Monday, August 27, 2007

Crunch Time

The stock market started a new week on the downside for most sectors and industry groups. Last week's rally brought most benchmarks back up to areas where technical resistance was expected, so the weakness today was not a great surprise. What everyone wants to know, of course, is whether the next big move will be up or down. A period of sideways consolidation is a third possibility, and in our view is more likely than a near-term breakout in either direction.

Bullish analysts, perhaps anticipating further volatility, are now arguing that a retest of the August lows would be helpful in providing the foundation for a new uptrend. This is certainly true, if we assume a retest would be successful. The opposite is also true: a failure to breakout above the July peaks would signal that equities are running out of upside potential.
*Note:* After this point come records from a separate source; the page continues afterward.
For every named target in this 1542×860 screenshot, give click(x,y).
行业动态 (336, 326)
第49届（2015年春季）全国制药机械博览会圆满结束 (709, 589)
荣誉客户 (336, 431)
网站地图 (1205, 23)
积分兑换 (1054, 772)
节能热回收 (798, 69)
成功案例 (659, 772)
Until the S&P 500 can break decisively above 1560 or below 1375, the next long-term trend remains anyone's guess.

Sector leadership is still rotating quickly. Energy and materials bounced back over the last week, as did technology. These recoveries took place with relatively low trading volume, which suggests they may be less significant than price levels make them appear. Financial services, consumer discretionary, and real estate stocks remain relatively weak. Overseas markets, Asia in particular, staged a sharp rally today. Chinese stock benchmarks are hitting new highs, which is more than you can say for the more-developed markets. Today the SPDR S&P China ETF (GXC) jumped +7.5%.

The news calendar is fairly quiet this week. Ben Bernanke speaks at the annual Jackson Hole economic event on Friday and will be closely watched for hints of future interest rate actions.